Да и социализм тогда нам еще только предстояло построить:
По небу тучи бегают, дождями сумрак сжат, под старою телегою рабочие лежат… Свела промозглость корчею — неважный мокр уют. Сидят впотьмах рабочие, подмокший хлеб жуют. Но шепот громче голода — он кроет капель спад: «Через четыре года здесь будет город-сад… Здесь встанут стройки стенами, гудками, пар, сипи. Мы в сотню солнц мартенами воспламеним Сибирь. Здесь дом дадут хороший нам и ситный без пайка, аж за Байкал отброшенная попятится тайга».К нам подошел старший лейтенант НКВД, жирный, бритый, прицепил большие пальцы своих рук за кожаный ремень, который едва стягивал огромный живот.
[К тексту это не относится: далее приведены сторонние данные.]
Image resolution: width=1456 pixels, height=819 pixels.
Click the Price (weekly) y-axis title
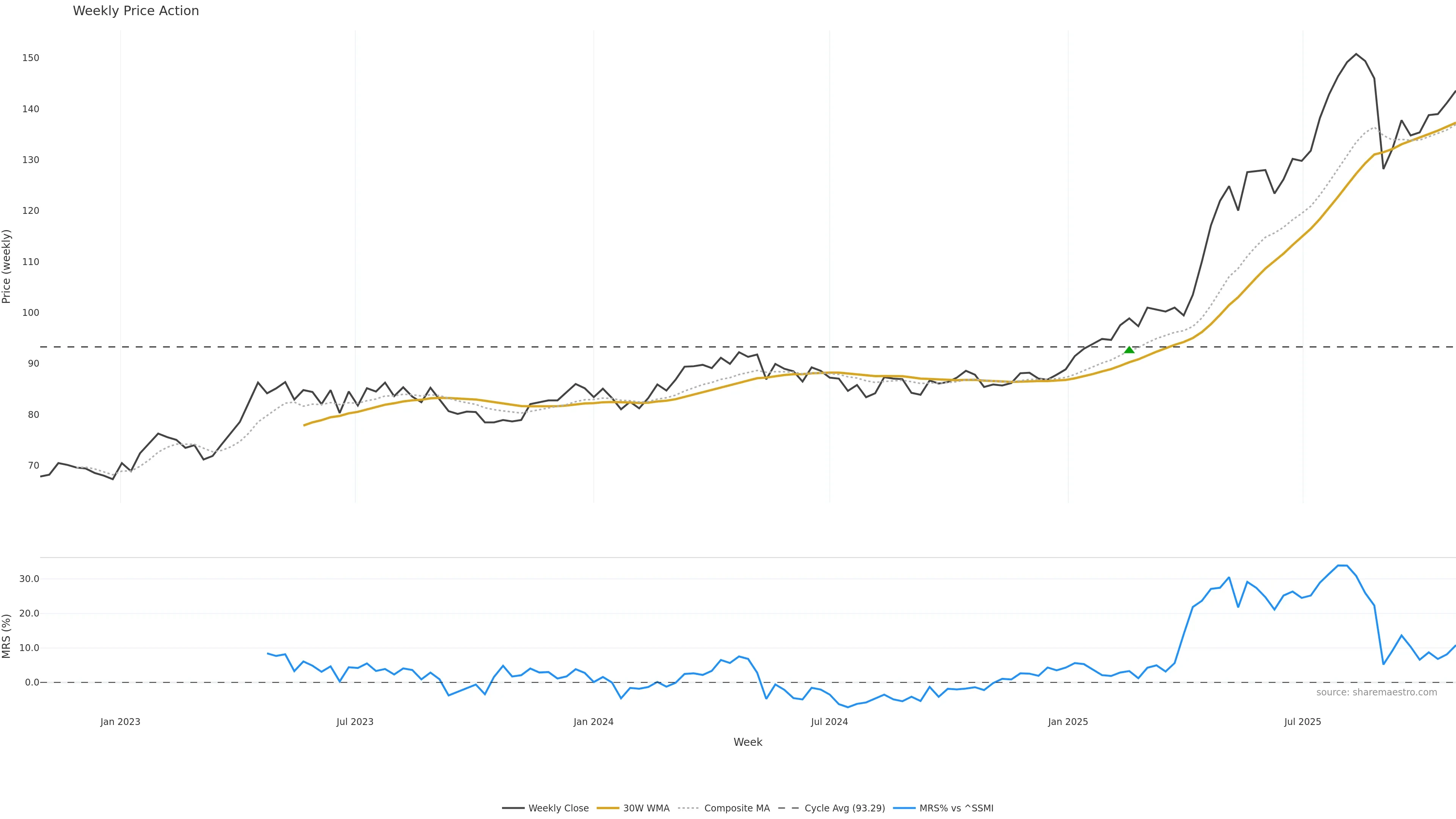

Это был представитель НКВД, сопровождавший эшелон. Жалобы? Нет, мы не жаловались, да и не для того, чтобы услышать жалобы, лейтенант подходил к этапу. Морда его, заплывшая жиром, и бледные костлявые фигуры, провалившиеся глаза заключенных запомнились мне хорошо.
— Ну, вот вы, например, — толкнул он лакированным сапогом моего соседа, — что делали на воле?
— Я доцент математики в высшем учебном заведении.
— Ну вот, господа доценты, вряд ли придется вам вернуться к вашей профессии. Другим трудом придется заняться, более полезным.
Все молчали. Лейтенант продолжал развивать свою мысль.
— Конечно, я не могу советовать правительству, партии, но если б меня спросили — что с вами делать, я дал бы совет: надо всех завезти на какой-нибудь остров — ну, скажем, остров Врангеля — и оставить там, прекратить сообщение с островом. Вот задача вмиг была бы решена. А вас везут на золото, хотят, чтобы вы поработали в забоях. Поработаете вы, доценты…
И лейтенант проследовал дальше.
Помню трюм парохода, где к нашей компании присоединился некто Хренов — одутловатый, мрачный. Вещей Хренов не вез на Колыму. Зато вез томик стихов Маяковского с дарственной надписью автора. И всем желающим находил страницу и показывал «Рассказ Хренова о Кузнецкстрое» и читал:
Я знаю — город будет. Я знаю — саду цвесть. Когда такие люди В стране советской есть!Хренов был тяжелейший сердечник. Но на Колыму загоняли и безногих, и семидесятилетних, и больных в последней стадии туберкулеза. «Врагам народа» не было пощады. Тяжелая болезнь спасла Хренова. Он прожил как инвалид до конца срока, освободился и умер на Колыме уже вольнонаемным — один из немногих «счастливцев».
Он редко и мало рассказывал мне о годах своего заключения, но один из эпизодов рассказывал даже несколько раз, и с большим волнением. Он говорил мне, что начальник лагеря спрашивал его непосредственного начальника: «Ну, как там Заболоцкий — стихи пишет?» — «Нет, — отвечал начальник. — Какое там, не пишет: больше, говорит, никогда в жизни писать не будет». — «Ну то-то».
И когда он в лицах изображал мне разговор этих двух начальников, в глазах его было что-то зловещее…
Я всегда просила его рассказать «про себя». И он рассказывал…
Он рассказывал про голод, холод, про другие тяготы, про издевательства, какие только может создать воображение садиста, про вещи, только услышав которые человек перестает есть и спать; он мне рассказывал, что, как только его арестовали в 1938 году, с ним сразу сделали нечто такое, отчего тут же пришлось отправить его в лазарет; и обо всем этом он говорил ровным тоном, не меняя выражения. И только когда он вспоминал, как начальник лагеря сказал — «не пишет, ну то-то», — в глазах его появлялся злой, отчаянный огонь.